Toutefois, en mars 1906, le premier cabinet Saionji Kinmochi promulgua la loi de nationalisation des chemins de fer. Au cours de la guerre russo-japonaise, qui s’était terminée en septembre de l’année précédente, de nombreux soldats et matériels militaires furent transportés par rail, mais l’existence de lignes privées, et la réglementation sur les tarifs rendait compliquée l’exploitation de trains directs. La nationalisation des chemins de fer était une demande des militaires afin de faciliter le transport des troupes. Un autre facteur important a été l’appel à la création d’un réseau national unifié de voies dans une perspective industrielle.

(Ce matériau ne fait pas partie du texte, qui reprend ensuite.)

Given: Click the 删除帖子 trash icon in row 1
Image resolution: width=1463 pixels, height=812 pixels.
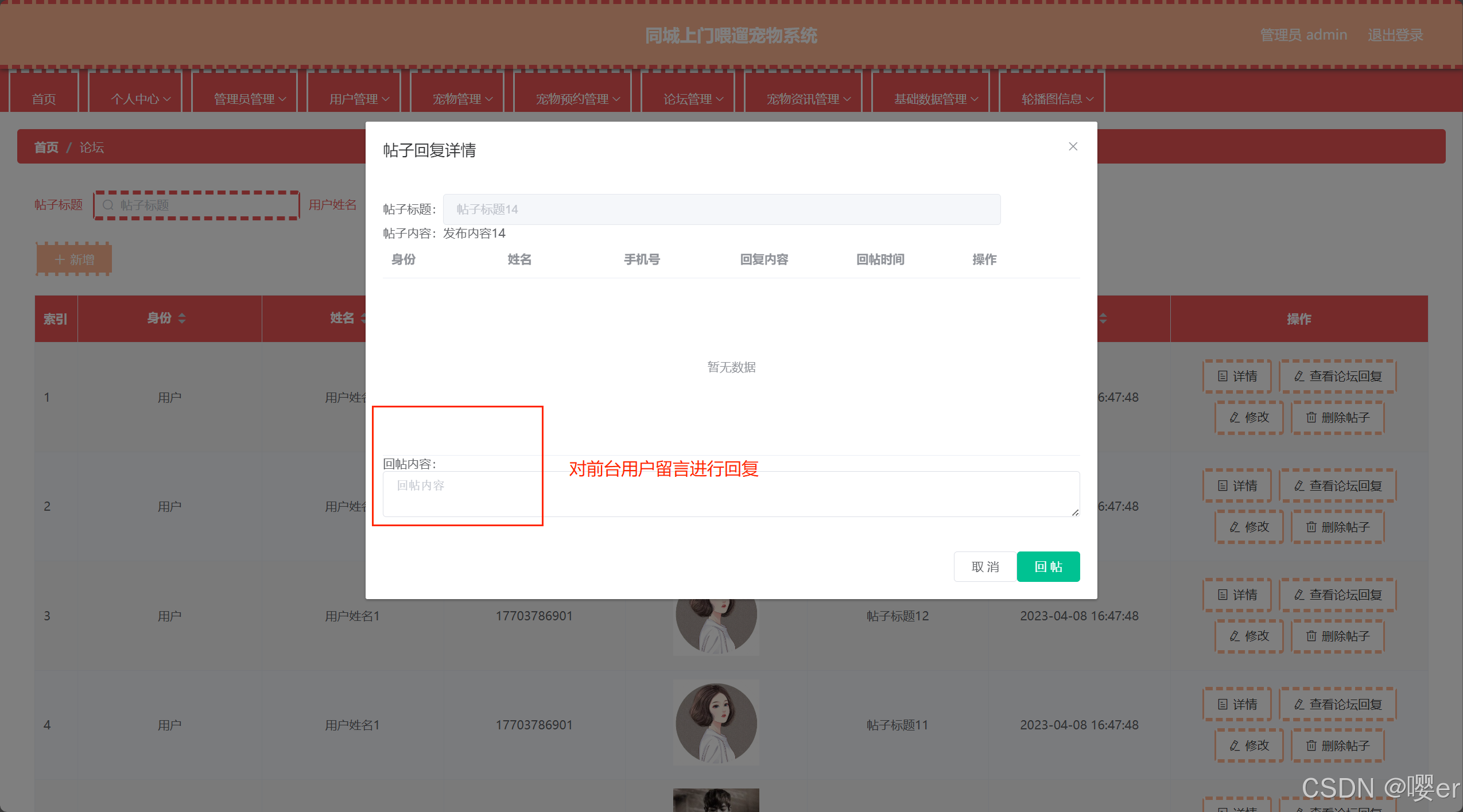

À l’issue de la guerre sino-japonaise de 1894-95 et l’annexion de Taïwan, le Japon commença à construire des chemins de fer dans cette nouvelle colonie. Des lignes furent même exploitées par le Japon sur le continent à partir de la guerre russo-japonaise.

Les terres cédées par la Russie en vertu du traité de Portsmouth à l’extrémité de la péninsule de Liaodong devinrent la province de Kwantung. Le gouvernorat de Kwantung fut institué à Lushun (Port Arthur) pour contrôler ces territoires, et la compagnie ferroviaire de Mandchourie (South Manchuria Railway Company) fut créée en 1906 pour exploiter l’ancien chemin de fer Qing oriental entre Changchun et Lushun et les mines de charbon situées le long de la ligne ferroviaire. C’était une société mixte, semi-gouvernementale, semi-privée.

Ainsi, en un peu plus de 30 ans, un réseau de lignes de chemin de fer a été mis en place à travers le pays, ainsi qu’à l’étranger, notamment à Taïwan et en Mandchourie, exclusivement exploités par les Japonais. En ce sens, le développement des chemins de fer est un symbole de la modernisation du Japon.

(Photo de titre : Utagawa Hiroshige III, « Locomotive à vapeur du chemin de fer côtier de Yokohama », 1874, collection du musée d’histoire de la préfecture de Kanagawa. À l’époque de l’ouverture du chemin de fer, de nombreux peintres ont représenté des trains et des gares en estampes.)